In his speech yesterday (White House web site title: “President Outlines Strategy for Victory in Iraq“), we find:

In the long run, the best way to ensure the security of our own citizens is to spread the hope of freedom across the broader Middle East. We’ve seen freedom conquer evil and secure the peace before. In World War II, free nations came together to fight the ideology of fascism, and freedom prevailed — and today Germany and Japan are democracies and they are allies in securing the peace. In the Cold War, freedom defeated the ideology of communism and led to a democratic movement that freed the nations of Eastern and Central Europe from Soviet domination — and today these nations are allies in the war on terror.

Today in the Middle East freedom is once again contending with an ideology that seeks to sow anger and hatred and despair. And like fascism and communism before, the hateful ideologies that use terror will be defeated by the unstoppable power of freedom, and as democracy spreads in the Middle East, these countries will become allies in the cause of peace. (Applause.)

Advancing the cause of freedom and democracy in the Middle East begins with ensuring the success of a free Iraq. Freedom’s victory in that country will inspire democratic reformers from Damascus to Tehran, and spread hope across a troubled region, and lift a terrible threat from the lives of our citizens. By strengthening Iraqi democracy, we will gain a partner in the cause of peace and moderation in the Muslim world, and an ally in the worldwide struggle against — against the terrorists. Advancing the ideal of democracy and self-government is the mission that created our nation — and now it is the calling of a new generation of Americans. We will meet the challenge of our time. We will answer history’s call with confidence — because we know that freedom is the destiny of every man, woman and child on this earth. (Applause.)

That is Bush’s description of his grand strategy. So, yes, there is one. Two grand questions follow: Is this a valid grand strategy? And, what strategy are we following to achieve our grand strategy?

I’ll leave the first question for another time. As for the second, the “Victory” document has some elements of a strategy — for example, “Promoting an independent, unbiased, and ethical court system through technical assistance and training of prosecutors, attorneys, and judges.” But what to me the most pressing strategic question — how are we going to bring our military role in the Iraq conflict to a resolution — is not addressed directly at all.

Today Thomas Oliphant, in the Boston Globe, noted that “The question Bush was unable to confront, much less answer yesterday, is what requires the presence of 160,000 US troops in Iraq.” And Fred Kaplan at Slate points out that Bush is still hazy about what the mission actually is.

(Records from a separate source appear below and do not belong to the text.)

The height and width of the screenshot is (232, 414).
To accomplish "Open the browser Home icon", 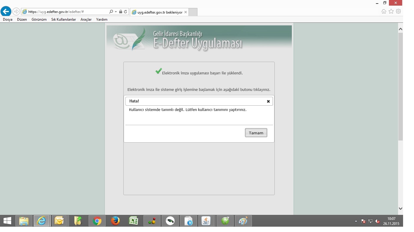I will (384, 12).
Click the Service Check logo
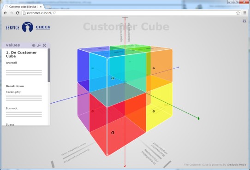Screen dimensions: 250x170 pos(28,27)
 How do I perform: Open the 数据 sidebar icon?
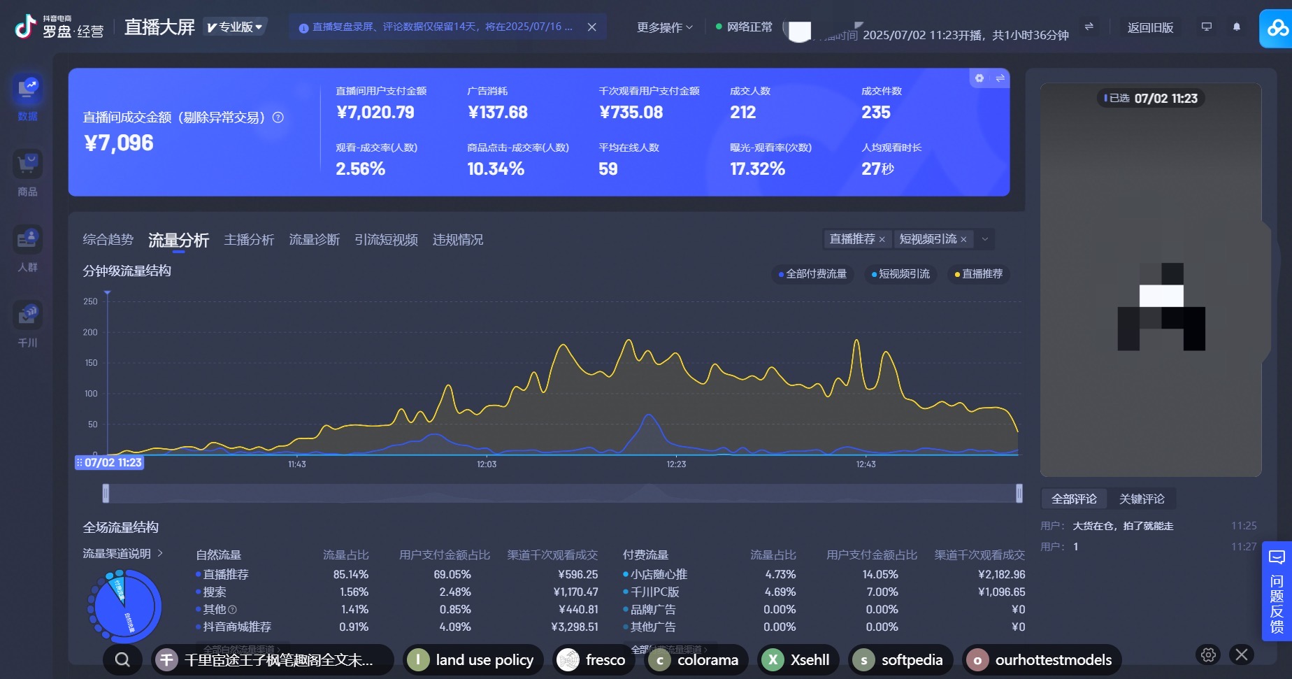pyautogui.click(x=28, y=89)
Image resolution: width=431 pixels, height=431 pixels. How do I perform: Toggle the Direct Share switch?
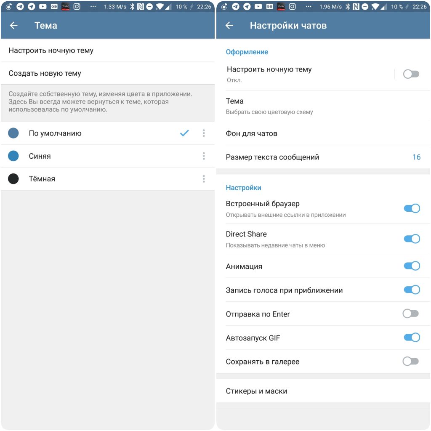[x=412, y=239]
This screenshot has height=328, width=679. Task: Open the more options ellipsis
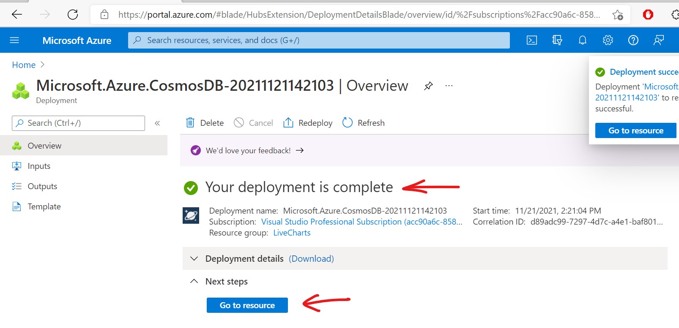tap(449, 86)
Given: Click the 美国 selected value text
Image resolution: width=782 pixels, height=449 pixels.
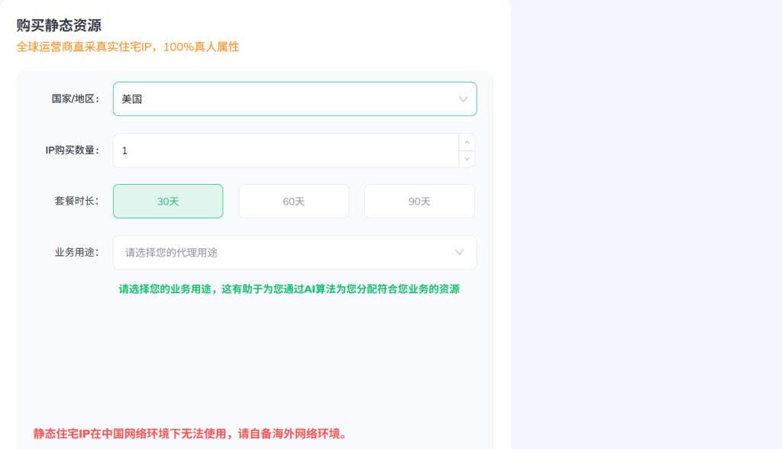Looking at the screenshot, I should click(132, 99).
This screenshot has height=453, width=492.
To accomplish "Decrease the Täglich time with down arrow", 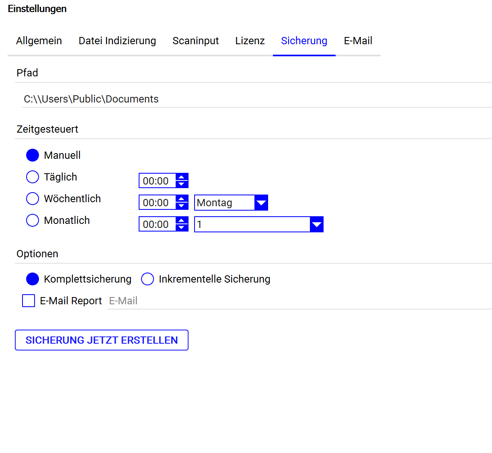I will [182, 184].
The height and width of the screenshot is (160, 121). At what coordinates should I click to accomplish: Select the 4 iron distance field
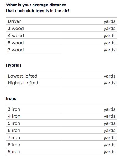click(x=61, y=116)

In the speech, Bush says (as he has said many times before), “We will stay as long as necessary to complete the mission.” But what is the mission? At one point he says, “When our mission of training the Iraqi security forces is complete, our troops will return home to a proud nation.” However, a bit later, he says the mission will be complete “when the terrorists and Saddamists can no longer threaten Iraq’s democracy,” and he adds, “I will settle for nothing less than complete victory.”

So, which is it: Our job is done when the Iraqis can fight the bad guys on their own—or when the bad guys are defeated? Those are two very different standards, involving very different benchmarks of progress.

The Victory document reads less like a strategy than it does a post hoc argument for why we’re fighting in Iraq. It’s the sort of thing one writes to make excuses for a deed already done. Imagine asking little Jimmy to write an essay titled “Why I Didn’t Do My Homework.” Jimmy can either tell the truth — I just didn’t want to — or he can come up with excuses, many of which didn’t occur to him until he sat down to write the essay — I didn’t feel good; I had to take care of my sister; it was on my computer and the hard drive crashed. Why are we fighting in Iraq? “Prevailing in Iraq will help us win the war on terror,” the “strategy” document says. Yeah, and the dog ate my homework.